[Collected data]
*** Block opens ***

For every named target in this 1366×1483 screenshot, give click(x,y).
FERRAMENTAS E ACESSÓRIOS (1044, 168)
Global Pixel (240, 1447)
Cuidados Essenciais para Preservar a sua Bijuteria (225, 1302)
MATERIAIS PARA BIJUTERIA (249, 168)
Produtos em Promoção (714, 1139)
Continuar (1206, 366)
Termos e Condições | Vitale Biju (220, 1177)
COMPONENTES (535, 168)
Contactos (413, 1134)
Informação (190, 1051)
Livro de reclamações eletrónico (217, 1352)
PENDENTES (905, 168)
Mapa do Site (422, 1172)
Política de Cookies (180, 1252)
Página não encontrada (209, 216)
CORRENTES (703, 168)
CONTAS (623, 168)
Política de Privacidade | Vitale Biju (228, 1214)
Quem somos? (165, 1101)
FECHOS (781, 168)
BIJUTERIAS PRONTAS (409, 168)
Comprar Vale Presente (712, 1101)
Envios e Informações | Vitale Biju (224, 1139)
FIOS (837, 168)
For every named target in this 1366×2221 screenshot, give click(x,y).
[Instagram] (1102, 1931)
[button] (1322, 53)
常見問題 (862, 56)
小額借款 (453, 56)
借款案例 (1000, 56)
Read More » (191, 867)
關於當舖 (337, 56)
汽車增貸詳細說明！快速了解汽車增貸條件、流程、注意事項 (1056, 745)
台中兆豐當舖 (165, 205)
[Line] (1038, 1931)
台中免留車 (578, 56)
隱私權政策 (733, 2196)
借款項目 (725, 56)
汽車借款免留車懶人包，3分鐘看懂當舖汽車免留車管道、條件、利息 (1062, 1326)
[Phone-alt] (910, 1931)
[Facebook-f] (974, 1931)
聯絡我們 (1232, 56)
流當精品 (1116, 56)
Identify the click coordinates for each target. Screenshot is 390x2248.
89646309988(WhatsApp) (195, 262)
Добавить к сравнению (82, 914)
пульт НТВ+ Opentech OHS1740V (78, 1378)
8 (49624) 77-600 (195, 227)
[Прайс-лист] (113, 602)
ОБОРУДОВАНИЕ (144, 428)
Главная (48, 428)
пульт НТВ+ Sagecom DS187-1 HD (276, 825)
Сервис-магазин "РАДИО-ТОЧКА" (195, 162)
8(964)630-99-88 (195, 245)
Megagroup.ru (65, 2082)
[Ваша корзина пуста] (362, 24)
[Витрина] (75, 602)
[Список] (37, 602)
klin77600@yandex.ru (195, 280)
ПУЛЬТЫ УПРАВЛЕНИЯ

*** Block closes ***

> [Required action]
Above are the records. Print exactly, and only, the lines from the line with "[Instagram] (1102, 1931)" to the line with "流當精品 (1116, 56)", both inclusive.

> [The answer]
[Instagram] (1102, 1931)
[button] (1322, 53)
常見問題 (862, 56)
小額借款 (453, 56)
借款案例 (1000, 56)
Read More » (191, 867)
關於當舖 (337, 56)
汽車增貸詳細說明！快速了解汽車增貸條件、流程、注意事項 (1056, 745)
台中兆豐當舖 (165, 205)
[Line] (1038, 1931)
台中免留車 (578, 56)
隱私權政策 (733, 2196)
借款項目 (725, 56)
汽車借款免留車懶人包，3分鐘看懂當舖汽車免留車管道、條件、利息 (1062, 1326)
[Phone-alt] (910, 1931)
[Facebook-f] (974, 1931)
聯絡我們 (1232, 56)
流當精品 (1116, 56)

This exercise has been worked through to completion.